But where Aniston is willing to be irredeemable, even with flashes of decency, Witherspoon is not. That’s an instructive contrast because they’re both complicit in irredeemable moral failings.

In the eyes of “TMS,” Jackson is a small-town girl from a broken family drowning in Manhattan corporatism. That’s a glass-half-full treatment for someone who deserves a glass-half-empty one. There’s little moral ambiguity about her many bad decisions. The same is true of Crudup. Steve Carrell’s take on a Lauer-esque exile is kinder this season than it was the last, although both were surprisingly fair.

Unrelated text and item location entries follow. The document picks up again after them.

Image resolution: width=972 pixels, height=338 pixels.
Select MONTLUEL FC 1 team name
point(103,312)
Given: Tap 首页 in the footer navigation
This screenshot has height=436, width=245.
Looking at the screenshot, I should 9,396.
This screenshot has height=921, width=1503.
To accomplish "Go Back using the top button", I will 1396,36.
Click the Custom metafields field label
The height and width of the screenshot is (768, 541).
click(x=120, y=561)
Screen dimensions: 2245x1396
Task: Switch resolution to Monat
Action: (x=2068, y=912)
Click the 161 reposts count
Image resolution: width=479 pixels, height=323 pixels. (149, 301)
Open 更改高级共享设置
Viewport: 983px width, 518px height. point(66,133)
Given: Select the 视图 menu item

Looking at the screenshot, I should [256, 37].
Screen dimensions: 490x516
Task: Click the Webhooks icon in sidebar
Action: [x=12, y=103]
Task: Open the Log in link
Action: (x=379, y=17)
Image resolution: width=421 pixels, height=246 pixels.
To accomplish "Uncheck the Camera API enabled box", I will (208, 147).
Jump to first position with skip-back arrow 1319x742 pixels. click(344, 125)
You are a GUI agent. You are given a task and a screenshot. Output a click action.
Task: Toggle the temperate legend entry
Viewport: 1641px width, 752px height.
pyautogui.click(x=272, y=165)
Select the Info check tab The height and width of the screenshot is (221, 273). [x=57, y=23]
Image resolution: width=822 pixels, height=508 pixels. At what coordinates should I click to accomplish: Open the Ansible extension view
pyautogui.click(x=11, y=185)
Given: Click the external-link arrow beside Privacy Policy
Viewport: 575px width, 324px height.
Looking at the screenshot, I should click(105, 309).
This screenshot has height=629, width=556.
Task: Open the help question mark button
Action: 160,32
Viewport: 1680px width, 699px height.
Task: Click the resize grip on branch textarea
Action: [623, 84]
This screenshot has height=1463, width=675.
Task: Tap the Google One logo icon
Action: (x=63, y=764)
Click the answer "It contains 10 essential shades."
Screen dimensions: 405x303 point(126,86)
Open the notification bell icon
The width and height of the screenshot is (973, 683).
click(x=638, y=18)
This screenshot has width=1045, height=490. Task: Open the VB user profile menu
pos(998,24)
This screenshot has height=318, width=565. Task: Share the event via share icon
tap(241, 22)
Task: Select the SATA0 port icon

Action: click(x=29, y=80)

“TMS” is a good show, even in spite of Apple’s incessant and conspicuous product placement. It handles difficult subject matter with nuance and confronts the challenges of the times better than almost any other major Hollywood offering. The writing is smart and suspenseful. Think of “TMS” like the Harper’s Letter of television, corporate progressives trying to have their cake and eat it too, questioning their own side’s illiberalism without conceding the cause is rooted in their own ideology—both behind the camera and in front of it.

Essentially “TMS” is exactly what you’d expect from Apple’s foray into television: sleek, elegant, addicting, and smart, but with dubious politics. The futuristic aesthetic feels like progress, an intoxicating distraction from the regressions of secular progressivism.